__PAGE EXCERPT__:
Announcing The Global Numeric Graph

Kalev Leetaru

5 years ago

We are tremendously excited to announce today the debut of the GDELT Global Numeric Graph (GNG), which compiles appearances of numeric statements across worldwide online news coverage in 152 languages. Each article monitored by GDELT is scanned for all appearances of numbers, either in the numeric characters of the given language for all 152 languages or, for around 100 languages and growing, spelled numbers (ie "one million" or "fifty" in English). Each appearance is compiled along with a brief context of how the number was used and the articles that specific number-in-context was seen in.

This inaugural release compiles nearly 3.8 billion numeric references across 152 languages dating back to January 1, 2020.

Why compile numbers? Numeric statements reflect one of the most basic forms of factual world knowledge that can be used to reason about global events and, by virtue of expressing a precise count, can be verified and used to identify contested or conflicted narratives, such as conflicting casualty counts from a natural disaster, or to enrich event records, such as recording the estimated size of a protest. The Covid-19 pandemic has brought to the forefront the need for precise numeric codification, such as recording public reporting of infections, causalities and vaccinations, as well as comparing public reports with primary sources to identify misreporting or conflicting information. Such insights are especially powerful with respect to combatting misinformation. Internally, GDELT has long used the density of precise numeric statements in an article as one signal of its "verifiability." An article that states "the stimulus bill is too expensive" represents an unevaluatable statement of opinion whereas "the stimulus bill is $1.9 trillion" can be definitively fact checked. Coverage with a higher density of precise numeric statements may still be incorrect, but represents a distinct kind of coverage from articles that have high levels of emotion and low levels of numeric clauses.

__REQUIRED ACTION 1__: According to the announcement, how many numeric references does the inaugural release compile?
__REQUIRED ACTION 2__: Reproduce the announcement from "5 years ago" to "January 1, 2020.".
This material has nothing to do with the announcement.

Stored items:
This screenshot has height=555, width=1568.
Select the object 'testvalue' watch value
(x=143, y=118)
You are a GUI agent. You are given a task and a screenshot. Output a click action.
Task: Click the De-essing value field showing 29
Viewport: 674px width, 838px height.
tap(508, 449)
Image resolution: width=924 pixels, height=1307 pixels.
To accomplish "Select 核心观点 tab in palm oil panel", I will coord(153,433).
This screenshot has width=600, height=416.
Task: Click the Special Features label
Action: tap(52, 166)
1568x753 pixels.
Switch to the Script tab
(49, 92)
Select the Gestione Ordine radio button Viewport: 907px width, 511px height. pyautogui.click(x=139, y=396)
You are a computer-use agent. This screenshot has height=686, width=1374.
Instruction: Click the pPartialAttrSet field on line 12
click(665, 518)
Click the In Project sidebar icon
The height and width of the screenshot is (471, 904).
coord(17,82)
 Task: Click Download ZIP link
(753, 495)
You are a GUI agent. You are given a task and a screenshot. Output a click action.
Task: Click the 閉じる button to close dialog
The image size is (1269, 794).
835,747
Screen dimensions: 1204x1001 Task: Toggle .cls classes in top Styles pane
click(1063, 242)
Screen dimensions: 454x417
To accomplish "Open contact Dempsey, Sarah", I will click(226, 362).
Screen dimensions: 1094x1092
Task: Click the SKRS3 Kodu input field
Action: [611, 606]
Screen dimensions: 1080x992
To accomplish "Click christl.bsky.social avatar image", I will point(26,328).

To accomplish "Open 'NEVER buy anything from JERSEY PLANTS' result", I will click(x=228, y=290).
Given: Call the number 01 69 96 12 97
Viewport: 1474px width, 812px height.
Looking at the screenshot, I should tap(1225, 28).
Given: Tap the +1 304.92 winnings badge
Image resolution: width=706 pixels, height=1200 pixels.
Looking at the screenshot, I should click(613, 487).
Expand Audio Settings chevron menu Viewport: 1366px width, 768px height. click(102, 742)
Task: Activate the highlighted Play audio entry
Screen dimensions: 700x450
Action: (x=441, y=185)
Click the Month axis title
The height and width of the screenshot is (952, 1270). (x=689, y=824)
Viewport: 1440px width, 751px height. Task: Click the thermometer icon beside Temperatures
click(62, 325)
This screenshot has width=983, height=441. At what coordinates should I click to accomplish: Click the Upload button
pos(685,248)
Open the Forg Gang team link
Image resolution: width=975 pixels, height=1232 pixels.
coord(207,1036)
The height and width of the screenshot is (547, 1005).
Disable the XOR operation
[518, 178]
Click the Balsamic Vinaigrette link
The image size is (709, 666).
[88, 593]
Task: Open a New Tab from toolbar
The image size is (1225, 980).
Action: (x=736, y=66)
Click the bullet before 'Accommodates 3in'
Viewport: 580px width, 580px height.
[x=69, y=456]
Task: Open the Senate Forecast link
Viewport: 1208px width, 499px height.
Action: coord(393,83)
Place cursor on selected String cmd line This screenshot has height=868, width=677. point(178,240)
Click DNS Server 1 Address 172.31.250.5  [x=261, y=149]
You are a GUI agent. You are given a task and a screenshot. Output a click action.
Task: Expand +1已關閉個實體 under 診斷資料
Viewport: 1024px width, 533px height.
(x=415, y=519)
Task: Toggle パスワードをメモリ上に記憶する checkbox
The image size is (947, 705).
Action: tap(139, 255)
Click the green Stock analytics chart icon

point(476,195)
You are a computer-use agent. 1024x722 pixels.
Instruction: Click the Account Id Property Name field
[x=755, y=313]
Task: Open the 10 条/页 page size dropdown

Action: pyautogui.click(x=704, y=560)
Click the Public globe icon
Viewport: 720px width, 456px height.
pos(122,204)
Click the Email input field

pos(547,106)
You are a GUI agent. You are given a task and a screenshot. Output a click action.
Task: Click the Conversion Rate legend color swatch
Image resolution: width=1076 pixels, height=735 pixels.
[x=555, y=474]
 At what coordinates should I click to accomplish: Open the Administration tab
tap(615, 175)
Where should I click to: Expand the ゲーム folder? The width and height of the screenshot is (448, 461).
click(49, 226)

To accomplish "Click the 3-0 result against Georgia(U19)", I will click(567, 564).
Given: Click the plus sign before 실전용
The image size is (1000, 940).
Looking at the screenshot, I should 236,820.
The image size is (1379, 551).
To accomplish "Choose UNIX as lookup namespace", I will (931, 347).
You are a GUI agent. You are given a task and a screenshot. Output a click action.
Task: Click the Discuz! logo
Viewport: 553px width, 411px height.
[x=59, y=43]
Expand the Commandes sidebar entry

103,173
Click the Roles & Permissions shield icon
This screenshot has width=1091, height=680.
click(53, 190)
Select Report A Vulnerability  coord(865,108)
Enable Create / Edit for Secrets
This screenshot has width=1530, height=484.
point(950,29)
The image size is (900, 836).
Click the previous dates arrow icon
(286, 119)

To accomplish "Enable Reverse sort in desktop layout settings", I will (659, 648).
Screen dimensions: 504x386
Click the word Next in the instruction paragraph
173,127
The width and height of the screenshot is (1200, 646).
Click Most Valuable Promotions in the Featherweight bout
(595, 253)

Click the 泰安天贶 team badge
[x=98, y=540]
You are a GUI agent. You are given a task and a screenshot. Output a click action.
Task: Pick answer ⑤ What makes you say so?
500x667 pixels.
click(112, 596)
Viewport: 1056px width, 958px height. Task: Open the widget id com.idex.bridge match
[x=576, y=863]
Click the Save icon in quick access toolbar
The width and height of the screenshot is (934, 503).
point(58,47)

__RESPONSE AREA 1__: Nearly 3.8 billion.

__RESPONSE AREA 2__:
5 years ago

We are tremendously excited to announce today the debut of the GDELT Global Numeric Graph (GNG), which compiles appearances of numeric statements across worldwide online news coverage in 152 languages. Each article monitored by GDELT is scanned for all appearances of numbers, either in the numeric characters of the given language for all 152 languages or, for around 100 languages and growing, spelled numbers (ie "one million" or "fifty" in English). Each appearance is compiled along with a brief context of how the number was used and the articles that specific number-in-context was seen in.

This inaugural release compiles nearly 3.8 billion numeric references across 152 languages dating back to January 1, 2020.